Kein schwules Coming-out in der Schule erzwingen

Pater Klaus Mertes SJ mahnt zur sachlichen Debatte.
Erstellt von Katholische Nachrichten-Agentur am 17. Februar 2014 um 20:33 Uhr
Jugendliche

Freiburg (kathnews/KNA). In der Debatte um neue Unterrichtslinien und Erziehung zu Toleranz gegenüber sexueller Vielfalt hat der Jesuit und Schulleiter Klaus Mertes eine sachliche Debatte angemahnt. Der Verweis auf das christliche Menschenbild dürfe nicht dazu missbraucht werden, um Hass gegen Schwule, Lesben und Transsexuelle zu schüren, schreibt Mertes in einem am Montag veröffentlichten Text für die Internetseite „www.kreuz-und-quer.de“. Zugleich plädiert Mertes für eine Überarbeitung des derzeit diskutierten Arbeitspapiers für neue Leitlinien im Schulunterricht in Baden-Württemberg. Zwar teile er das Anliegen des Arbeitspapiers, Schüler vor Diskriminierung aufgrund ihrer sexuellen Orientierung zu schützen. Wenn das Papier aber als Lernziel ausgebe, „die eigene sexuelle Identität in der Schule zu erkennen“, sei diese Formulierung „missbrauchsanfällig“, so Mertes.

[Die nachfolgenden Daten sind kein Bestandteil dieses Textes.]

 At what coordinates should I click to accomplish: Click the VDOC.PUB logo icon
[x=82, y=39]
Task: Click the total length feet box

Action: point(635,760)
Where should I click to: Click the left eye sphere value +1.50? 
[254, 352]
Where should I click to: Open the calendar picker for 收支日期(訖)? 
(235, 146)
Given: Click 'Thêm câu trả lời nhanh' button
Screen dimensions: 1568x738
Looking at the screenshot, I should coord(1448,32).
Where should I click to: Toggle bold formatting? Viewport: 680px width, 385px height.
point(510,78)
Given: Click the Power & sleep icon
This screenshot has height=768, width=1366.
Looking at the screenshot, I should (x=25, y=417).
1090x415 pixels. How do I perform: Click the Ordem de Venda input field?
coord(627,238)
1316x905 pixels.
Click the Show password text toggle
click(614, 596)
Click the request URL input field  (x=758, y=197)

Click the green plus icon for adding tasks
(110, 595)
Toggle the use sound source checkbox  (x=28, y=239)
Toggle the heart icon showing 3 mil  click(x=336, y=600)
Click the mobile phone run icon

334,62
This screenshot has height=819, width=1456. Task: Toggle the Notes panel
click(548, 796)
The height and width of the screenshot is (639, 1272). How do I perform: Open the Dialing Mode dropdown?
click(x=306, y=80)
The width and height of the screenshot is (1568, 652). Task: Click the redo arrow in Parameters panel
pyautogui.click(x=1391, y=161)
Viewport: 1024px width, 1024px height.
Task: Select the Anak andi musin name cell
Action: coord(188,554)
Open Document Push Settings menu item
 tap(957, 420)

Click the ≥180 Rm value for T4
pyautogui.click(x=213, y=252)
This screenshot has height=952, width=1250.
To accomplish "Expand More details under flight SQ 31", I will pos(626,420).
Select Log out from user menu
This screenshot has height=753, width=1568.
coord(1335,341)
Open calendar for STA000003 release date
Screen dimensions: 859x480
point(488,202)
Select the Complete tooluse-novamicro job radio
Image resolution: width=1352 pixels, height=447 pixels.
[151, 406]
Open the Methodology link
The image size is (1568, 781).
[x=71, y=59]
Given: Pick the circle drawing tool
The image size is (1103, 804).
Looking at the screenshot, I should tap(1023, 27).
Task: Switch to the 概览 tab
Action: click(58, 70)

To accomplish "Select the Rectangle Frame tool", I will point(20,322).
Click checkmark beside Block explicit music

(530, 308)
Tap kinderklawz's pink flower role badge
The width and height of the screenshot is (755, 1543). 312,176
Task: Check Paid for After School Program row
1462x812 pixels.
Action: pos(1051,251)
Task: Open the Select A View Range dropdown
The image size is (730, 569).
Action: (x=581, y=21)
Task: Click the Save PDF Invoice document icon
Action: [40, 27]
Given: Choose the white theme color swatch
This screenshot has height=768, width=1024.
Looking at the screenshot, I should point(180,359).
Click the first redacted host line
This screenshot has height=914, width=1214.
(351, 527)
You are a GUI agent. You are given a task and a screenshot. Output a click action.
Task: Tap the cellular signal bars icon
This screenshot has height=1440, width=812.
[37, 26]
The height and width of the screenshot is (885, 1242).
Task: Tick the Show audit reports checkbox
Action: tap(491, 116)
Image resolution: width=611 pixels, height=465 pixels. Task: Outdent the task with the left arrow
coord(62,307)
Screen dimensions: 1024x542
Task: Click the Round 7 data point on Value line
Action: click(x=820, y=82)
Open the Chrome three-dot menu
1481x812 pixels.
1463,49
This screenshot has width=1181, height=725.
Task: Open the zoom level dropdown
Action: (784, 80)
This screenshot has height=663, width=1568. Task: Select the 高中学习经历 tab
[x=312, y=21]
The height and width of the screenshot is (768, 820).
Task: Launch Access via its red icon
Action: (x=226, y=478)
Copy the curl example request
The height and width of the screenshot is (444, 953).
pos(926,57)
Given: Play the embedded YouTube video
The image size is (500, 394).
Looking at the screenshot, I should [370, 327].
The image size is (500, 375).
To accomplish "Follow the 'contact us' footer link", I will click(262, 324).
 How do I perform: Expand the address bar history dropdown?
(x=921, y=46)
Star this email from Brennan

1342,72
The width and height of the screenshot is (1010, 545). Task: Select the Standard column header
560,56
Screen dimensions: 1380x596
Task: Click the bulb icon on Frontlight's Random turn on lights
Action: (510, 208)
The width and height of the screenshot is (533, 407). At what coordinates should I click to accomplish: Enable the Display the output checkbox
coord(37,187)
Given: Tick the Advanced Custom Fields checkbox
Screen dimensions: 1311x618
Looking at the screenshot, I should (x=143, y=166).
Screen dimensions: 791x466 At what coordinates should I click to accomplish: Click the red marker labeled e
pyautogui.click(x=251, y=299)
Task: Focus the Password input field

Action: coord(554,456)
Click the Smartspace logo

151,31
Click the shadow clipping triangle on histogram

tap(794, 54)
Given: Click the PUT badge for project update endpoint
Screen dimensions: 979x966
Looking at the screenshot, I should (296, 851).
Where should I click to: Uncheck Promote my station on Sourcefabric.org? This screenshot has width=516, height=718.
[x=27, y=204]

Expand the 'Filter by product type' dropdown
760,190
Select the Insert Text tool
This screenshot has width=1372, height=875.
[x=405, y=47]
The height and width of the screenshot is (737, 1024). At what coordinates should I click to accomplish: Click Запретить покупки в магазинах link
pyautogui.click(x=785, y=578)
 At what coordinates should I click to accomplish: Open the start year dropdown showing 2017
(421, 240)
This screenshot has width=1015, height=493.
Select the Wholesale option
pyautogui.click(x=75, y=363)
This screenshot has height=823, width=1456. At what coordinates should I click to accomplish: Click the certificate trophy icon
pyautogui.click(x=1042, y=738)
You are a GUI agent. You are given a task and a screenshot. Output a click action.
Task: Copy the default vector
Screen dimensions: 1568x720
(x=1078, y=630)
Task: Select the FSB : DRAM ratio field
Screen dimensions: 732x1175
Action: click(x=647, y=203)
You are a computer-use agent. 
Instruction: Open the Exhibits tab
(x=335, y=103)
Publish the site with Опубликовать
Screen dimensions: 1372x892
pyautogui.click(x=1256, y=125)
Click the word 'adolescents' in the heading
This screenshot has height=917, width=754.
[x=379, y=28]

In der Schule dürfe niemals eine Situation entstehen, in der jemand unter Druck gerate, sich outen zu müssen. „Solche Selbstoffenbarungen müssen absolut freiwillig erfolgen“, mahnt Mertes. Seiner Erfahrung nach laufen die meisten Prozesse der Selbsterkenntnis von eigener Sexualität außerhalb des Schuldiskurses in einem vertraulichen Zusammenhang. Schule habe, so Mertes weiter, auch immer die Aufgabe, das Bedürfnis junger Menschen „nach geschützten Räumen, nach Schutz der Intimsphäre zu respektieren und zu stärken, zumal sie von Medien umgeben sind, die den Unterschied zwischen Intimität und Öffentlichkeit nicht mehr kennen, sondern aktiv auflösen.“ Der Jesuit äußerte sich mit Blick auf die neuen Unterrichtsleitlinien für Baden-Württemberg, die ab 2015 gelten sollen. Neben auf die jeweiligen Fächer zugeschnittenen Lehrplänen soll der Bildungsplan auch übergreifende Überlegungen zu Zielen und Grundlinien des Unterrichts enthalten. Kritiker unter anderem aus christlichen Kreisen werfen den Verantwortlichen vor, auf diesem Wege auch eine neue Sexualmoral etablieren zu wollen, die weit über einen toleranten Umgang etwa mit Homosexuellen hinausgehe.